Perhaps you know almost nothing about the Episcopal Church, except maybe that's the royal wedding preacher's church. Or something to the effect of being wish- washy or Catholic-lite (we are not, but the phrase keeps on going). The Episcopal Church is a part of the Anglican Communion, and wholly Trinitarian. In this beautiful conversation we focus on four important responses.
- We are rooted in the Creeds (Apostles, Nicene and Athanasian), the ancient statements of faith that we pray through and wonder with daily.
- The Holy Trinity is a story of a name, of God's name, and it is how we both know and address God.
- The practices of outlined prayer and bodily intention shape what we know and trust, and how we interact with the world.
- This tradition has boundedness, but it is a space within which to experiment and evolve.

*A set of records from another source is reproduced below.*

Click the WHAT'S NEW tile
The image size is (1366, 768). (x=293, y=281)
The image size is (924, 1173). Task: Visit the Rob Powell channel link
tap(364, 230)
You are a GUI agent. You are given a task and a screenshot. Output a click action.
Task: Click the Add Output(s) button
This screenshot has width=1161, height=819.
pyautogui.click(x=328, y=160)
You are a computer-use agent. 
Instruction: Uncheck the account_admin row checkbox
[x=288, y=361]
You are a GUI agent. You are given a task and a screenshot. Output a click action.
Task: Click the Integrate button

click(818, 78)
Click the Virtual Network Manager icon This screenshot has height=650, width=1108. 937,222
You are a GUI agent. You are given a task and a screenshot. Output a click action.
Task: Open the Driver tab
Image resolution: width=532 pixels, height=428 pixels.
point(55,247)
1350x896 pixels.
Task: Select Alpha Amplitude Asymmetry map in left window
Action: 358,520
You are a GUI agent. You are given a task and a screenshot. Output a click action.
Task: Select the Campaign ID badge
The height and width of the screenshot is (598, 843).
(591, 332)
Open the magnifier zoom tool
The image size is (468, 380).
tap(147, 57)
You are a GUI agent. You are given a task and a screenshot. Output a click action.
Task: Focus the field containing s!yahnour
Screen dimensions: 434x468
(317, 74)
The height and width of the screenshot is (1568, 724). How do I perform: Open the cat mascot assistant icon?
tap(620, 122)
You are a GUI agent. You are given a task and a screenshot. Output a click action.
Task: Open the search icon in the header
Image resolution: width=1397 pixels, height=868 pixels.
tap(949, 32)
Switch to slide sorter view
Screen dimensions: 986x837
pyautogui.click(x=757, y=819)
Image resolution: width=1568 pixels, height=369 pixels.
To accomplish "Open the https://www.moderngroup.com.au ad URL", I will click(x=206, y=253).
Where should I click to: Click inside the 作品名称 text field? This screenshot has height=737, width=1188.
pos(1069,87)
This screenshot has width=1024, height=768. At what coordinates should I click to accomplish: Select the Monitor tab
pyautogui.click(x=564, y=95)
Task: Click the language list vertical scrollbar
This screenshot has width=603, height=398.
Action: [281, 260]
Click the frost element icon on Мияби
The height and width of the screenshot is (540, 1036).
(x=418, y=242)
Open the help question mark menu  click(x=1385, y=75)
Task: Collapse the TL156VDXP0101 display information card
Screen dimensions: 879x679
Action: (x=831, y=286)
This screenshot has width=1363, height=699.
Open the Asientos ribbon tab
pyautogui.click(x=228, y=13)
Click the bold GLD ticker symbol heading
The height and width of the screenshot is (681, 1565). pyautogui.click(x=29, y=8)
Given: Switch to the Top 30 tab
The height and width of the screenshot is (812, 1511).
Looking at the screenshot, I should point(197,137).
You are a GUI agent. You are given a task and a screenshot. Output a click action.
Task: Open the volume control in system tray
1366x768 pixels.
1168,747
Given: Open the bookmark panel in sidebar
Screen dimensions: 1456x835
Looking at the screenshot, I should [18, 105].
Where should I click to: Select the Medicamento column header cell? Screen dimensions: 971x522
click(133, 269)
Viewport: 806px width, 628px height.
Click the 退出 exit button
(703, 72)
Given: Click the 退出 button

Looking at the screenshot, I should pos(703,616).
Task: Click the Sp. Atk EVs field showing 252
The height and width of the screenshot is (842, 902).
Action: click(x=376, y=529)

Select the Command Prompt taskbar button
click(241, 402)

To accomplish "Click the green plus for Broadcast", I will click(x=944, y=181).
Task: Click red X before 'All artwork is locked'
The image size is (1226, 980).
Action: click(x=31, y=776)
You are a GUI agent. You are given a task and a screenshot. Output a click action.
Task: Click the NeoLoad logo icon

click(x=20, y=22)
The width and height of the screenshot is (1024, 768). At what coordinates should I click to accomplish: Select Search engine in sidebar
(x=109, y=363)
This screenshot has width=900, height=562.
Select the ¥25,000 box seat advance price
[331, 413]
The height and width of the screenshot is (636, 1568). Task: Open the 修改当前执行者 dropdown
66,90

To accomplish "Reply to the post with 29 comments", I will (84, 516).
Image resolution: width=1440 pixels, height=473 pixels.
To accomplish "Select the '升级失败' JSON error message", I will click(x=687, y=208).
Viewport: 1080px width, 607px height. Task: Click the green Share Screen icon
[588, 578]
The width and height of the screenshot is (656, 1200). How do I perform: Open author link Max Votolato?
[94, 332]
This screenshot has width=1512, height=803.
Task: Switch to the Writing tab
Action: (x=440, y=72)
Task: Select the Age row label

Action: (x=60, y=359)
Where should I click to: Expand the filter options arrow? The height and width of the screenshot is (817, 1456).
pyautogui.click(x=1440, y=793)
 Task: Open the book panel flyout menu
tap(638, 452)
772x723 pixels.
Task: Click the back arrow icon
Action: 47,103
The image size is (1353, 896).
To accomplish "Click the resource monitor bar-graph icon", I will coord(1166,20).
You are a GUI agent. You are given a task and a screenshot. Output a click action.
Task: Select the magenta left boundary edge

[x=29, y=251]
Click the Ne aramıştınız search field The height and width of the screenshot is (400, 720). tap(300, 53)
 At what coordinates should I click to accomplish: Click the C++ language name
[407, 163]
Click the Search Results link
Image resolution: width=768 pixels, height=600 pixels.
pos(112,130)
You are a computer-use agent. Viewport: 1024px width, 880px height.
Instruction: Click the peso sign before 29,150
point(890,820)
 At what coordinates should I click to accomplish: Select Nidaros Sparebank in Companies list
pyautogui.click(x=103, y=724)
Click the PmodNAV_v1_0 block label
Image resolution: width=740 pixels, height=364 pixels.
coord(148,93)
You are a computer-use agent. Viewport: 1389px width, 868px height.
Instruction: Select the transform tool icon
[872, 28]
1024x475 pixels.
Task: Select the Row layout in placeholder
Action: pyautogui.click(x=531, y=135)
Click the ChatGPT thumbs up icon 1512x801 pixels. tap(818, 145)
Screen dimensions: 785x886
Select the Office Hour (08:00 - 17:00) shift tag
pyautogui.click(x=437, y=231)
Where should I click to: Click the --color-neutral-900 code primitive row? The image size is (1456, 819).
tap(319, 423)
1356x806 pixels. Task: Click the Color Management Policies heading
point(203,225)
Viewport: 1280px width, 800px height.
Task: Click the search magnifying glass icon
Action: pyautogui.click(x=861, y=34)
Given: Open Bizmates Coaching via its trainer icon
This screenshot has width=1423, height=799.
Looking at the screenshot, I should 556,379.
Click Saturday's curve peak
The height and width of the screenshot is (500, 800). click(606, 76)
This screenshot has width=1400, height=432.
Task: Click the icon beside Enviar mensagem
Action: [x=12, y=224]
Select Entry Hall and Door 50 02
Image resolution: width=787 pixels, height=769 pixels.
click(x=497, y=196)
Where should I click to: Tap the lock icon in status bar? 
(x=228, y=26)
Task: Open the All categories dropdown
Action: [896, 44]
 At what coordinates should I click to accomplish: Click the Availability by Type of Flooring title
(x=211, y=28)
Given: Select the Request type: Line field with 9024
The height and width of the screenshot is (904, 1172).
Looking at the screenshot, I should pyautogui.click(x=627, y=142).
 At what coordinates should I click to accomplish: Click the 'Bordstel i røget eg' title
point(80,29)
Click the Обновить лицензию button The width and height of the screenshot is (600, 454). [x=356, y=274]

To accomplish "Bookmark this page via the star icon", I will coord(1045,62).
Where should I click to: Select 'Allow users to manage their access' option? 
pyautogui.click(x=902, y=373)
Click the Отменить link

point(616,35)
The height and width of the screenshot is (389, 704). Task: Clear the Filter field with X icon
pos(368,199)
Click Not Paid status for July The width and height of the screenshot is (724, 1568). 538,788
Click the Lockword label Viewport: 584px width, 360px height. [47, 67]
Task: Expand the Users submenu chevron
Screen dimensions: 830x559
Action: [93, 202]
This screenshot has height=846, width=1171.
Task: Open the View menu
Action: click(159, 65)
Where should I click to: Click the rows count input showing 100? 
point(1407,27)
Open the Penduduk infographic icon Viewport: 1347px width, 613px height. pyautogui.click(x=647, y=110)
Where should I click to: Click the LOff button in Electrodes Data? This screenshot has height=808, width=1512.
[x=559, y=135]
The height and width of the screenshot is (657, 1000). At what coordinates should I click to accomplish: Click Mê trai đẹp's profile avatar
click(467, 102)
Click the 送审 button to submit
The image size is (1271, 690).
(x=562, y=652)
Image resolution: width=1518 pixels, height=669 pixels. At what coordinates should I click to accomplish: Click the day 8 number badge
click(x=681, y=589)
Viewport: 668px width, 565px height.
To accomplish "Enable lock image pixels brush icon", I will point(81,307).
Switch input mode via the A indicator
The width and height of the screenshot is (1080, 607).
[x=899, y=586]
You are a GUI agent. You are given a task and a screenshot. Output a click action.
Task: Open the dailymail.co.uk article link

Rite Questions Podcast Intro
| Speaker: The Rev. Jane Gober (she/her)Do you have a question? This is the right place! Rite Questions is an educational adventure and conversation about The Episcopal Church- what we do, how we do it, and where we think this is all going. Join our Rector and guest experts to wonder and reframe the questions.
This is for anyone who has some curiosity about the Episcopal Church.
This is absolutely anyone, but is also intended as a content delivery and conversation starter for people seeking confirmation, reception, or reaffirmation. It is loosely connected to Jenifer Gamber's book, 'Your Faith, Your Life' (Revised).
If you have any more questions about that, contact us!
Session 1: You know that you don’t need to read to God right?
| Speaker: The Rev. Jane Gober (she/her)You know that you don’t need to read to God right?
Topic- Book of Common Prayer & Liturgy
Podcast Episode 1 or Chapter 8, Worship (pg. 168)
The Rev. Benjamin Gildas is an Episcopal priest, brother in the Anamchara Fellowship, game designer, and prolific content creator with the All Ports Open Network and APON Games. Ben recently published Broken: a Tragic Romance Game and is the founding host of the podcast Priest Pulse.
He lives outside Philadelphia with his spouse, three children, and St. Margaret, the chocolate lab.
In this episode we discuss the gift and wonder of patterned worship centered in the community of the Book of Common Prayer.
- This is the way that is both ancient and modern, and it is how we 'continue in the apostles teaching...' the first active promise of the Baptismal Covenant
- It is about experiences of God in Christ and community, not about magic spells or rigid rules.
- Furthermore, it is a holy kind of mundane - the very normal life that Jesus embodied.
- And, it sends us out into the world. Our way of worship isn't about itself, it is about living as a healing witness to Jesus everyday.